What are the advantages of using Nifi + Kafka with the Twitter API?

I was looking for architectures to do sentiment analysis in streaming with Spark and I came across this architecture.

I was wondering, what are the advantages of using Nifi + Kafka with the Twitter API instead of directly connecting Spark to it, I assume it would be more fault tolerant like this, but I really just don't know.

Solution

NiFi is a data integration tool - it moves data. It's great for taking data from a source (e.g. Twitter) and writing it to a destination (e.g. Kafka).

In general, NiFi excells at continuously pulling from a source and pushing to a destination (but you can also push to NiFi, and pull from NiFi by creating endpoints in your flows).

In your case, you are pulling from Twitter - how are you going to pull it, and then how is that data going to be delivered to Spark? Generally speaking, Spark wants to pull from a source.

NiFi has a lot of built-in features for integrating with data sources, including pulling from Twitter. By using NiFi, you do not have to write that functionality yourself.

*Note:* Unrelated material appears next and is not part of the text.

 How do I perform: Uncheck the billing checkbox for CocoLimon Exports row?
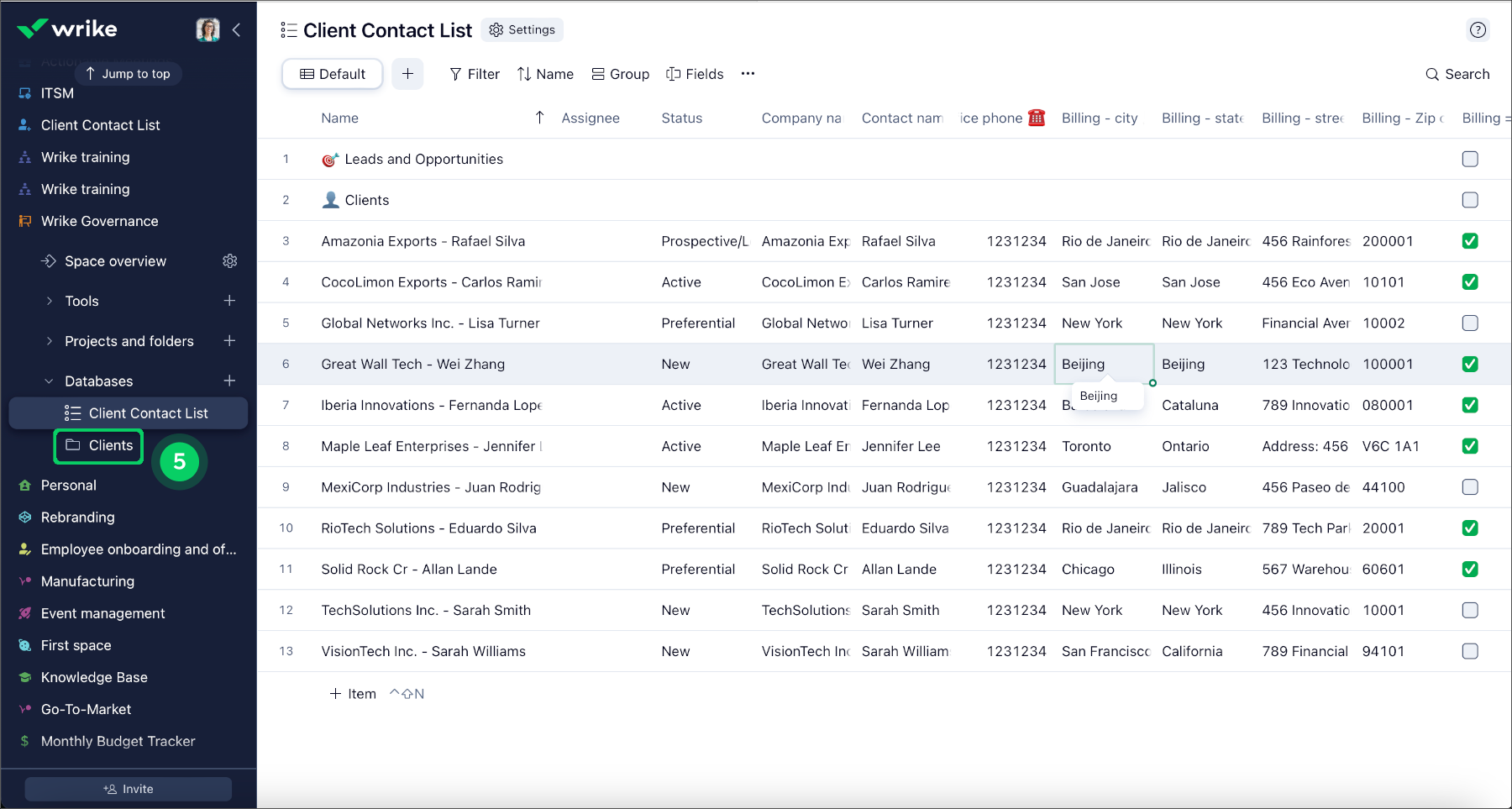point(1470,282)
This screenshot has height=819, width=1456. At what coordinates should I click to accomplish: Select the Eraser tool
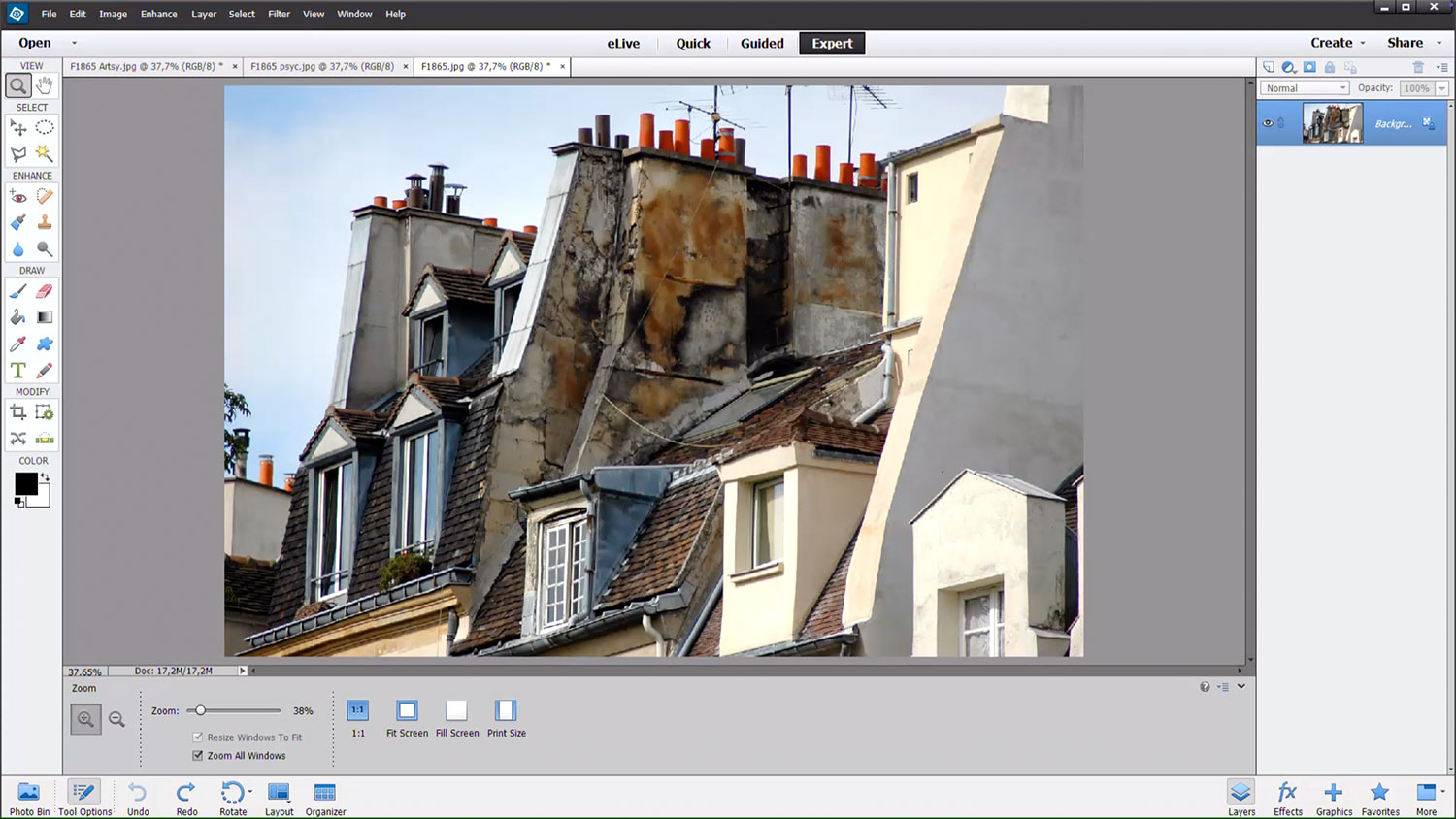pyautogui.click(x=45, y=291)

NiFi does not have a well known protocol to push data to/pull data from, because this is not the purpose of NiFi. You can build that functionality yourself inside NiFi, for example by creating HTTP endpoints in your NiFi flows, or by using NiFi's Site-to-Site protocol, but you're now going into less well-trodden paths and adding a lot of work for yourself.

However, Kafka has a well known protocol, and Spark has very good integrations with Kafka as a streaming source. You can connect the two very easily with little custom work.

NiFi also integrates very well with Kafka as a destination for data.

Thus, NiFi out of the box can handle the Twitter -> Kafka, while Spark can handle out of the box consuing from Kafka. You do not have to write much, if any, custom code to handle getting your Twitter data.

Of course, Kafka also adds all of its well-understoof benefits for this use-case, many of which aren't present in NiFi (because NiFi is not a message broker and is not trying to provide the same features).